## Task
Only one stretch of the data is wanted: the line containing "Given: Expand the", the line containing "1026x466 pixels.", and every line between them, copied exactly.

## Material to process
◆ ◆ ◆ ◆ ◆ ◆ ◆

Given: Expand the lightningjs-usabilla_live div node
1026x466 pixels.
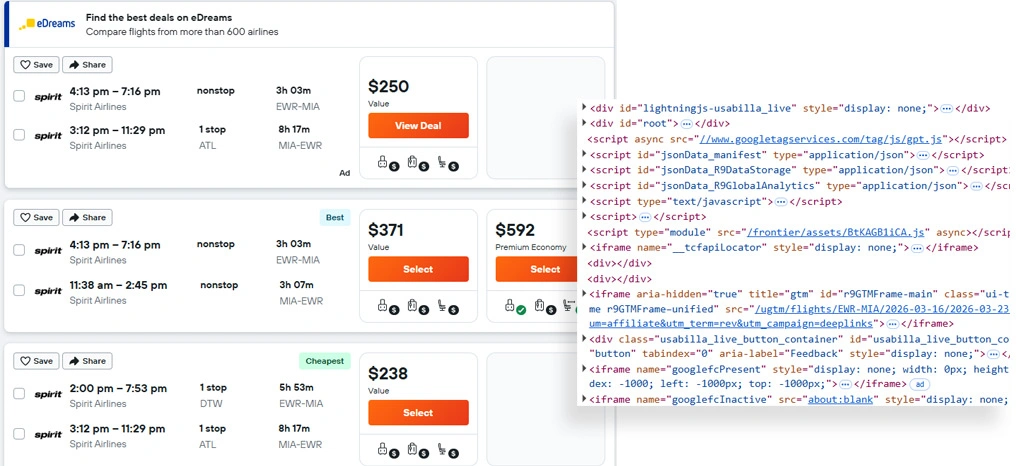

◆ ◆ ◆ ◆ ◆ ◆ ◆

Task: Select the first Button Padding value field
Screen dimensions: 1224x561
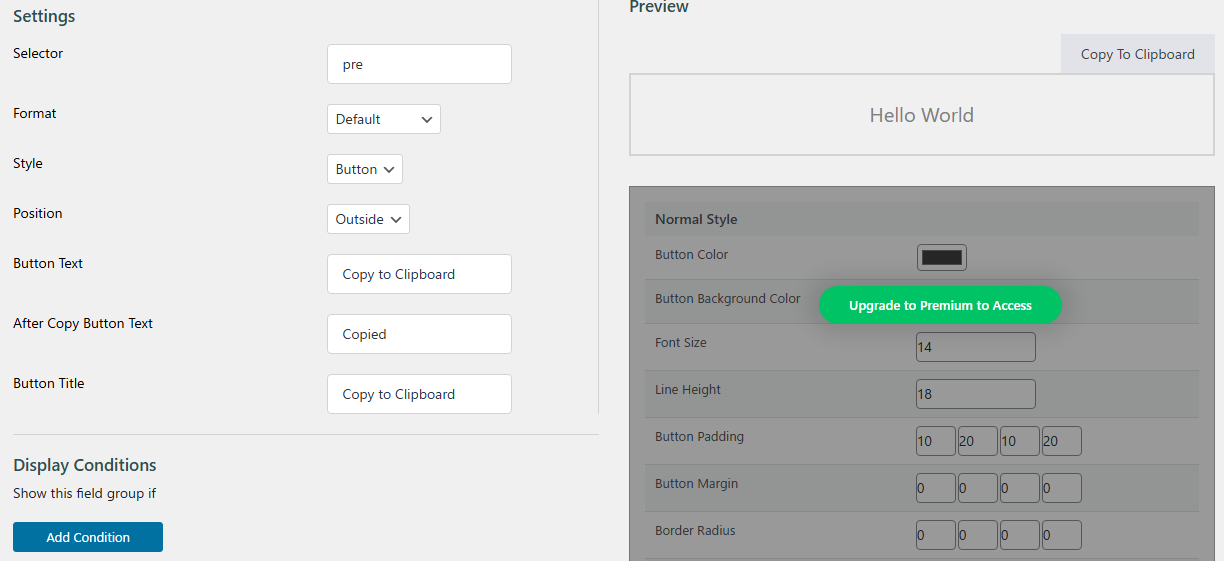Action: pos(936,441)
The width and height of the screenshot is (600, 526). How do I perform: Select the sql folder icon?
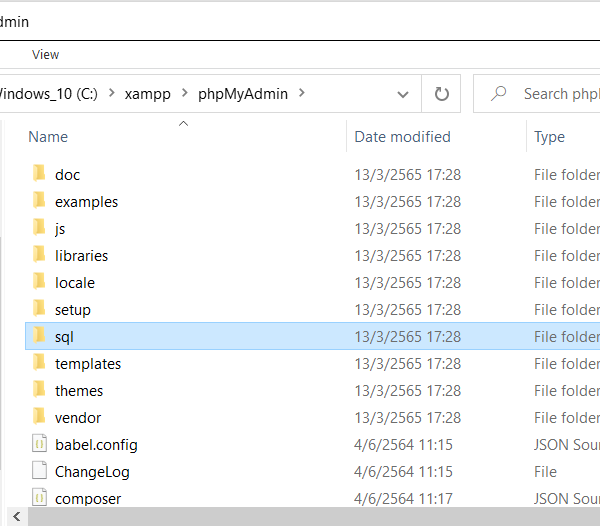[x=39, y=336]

◆ ◆ ◆ ◆ ◆ ◆ ◆

## Response to this task
Given: Expand the lightningjs-usabilla_live div node
1026x466 pixels.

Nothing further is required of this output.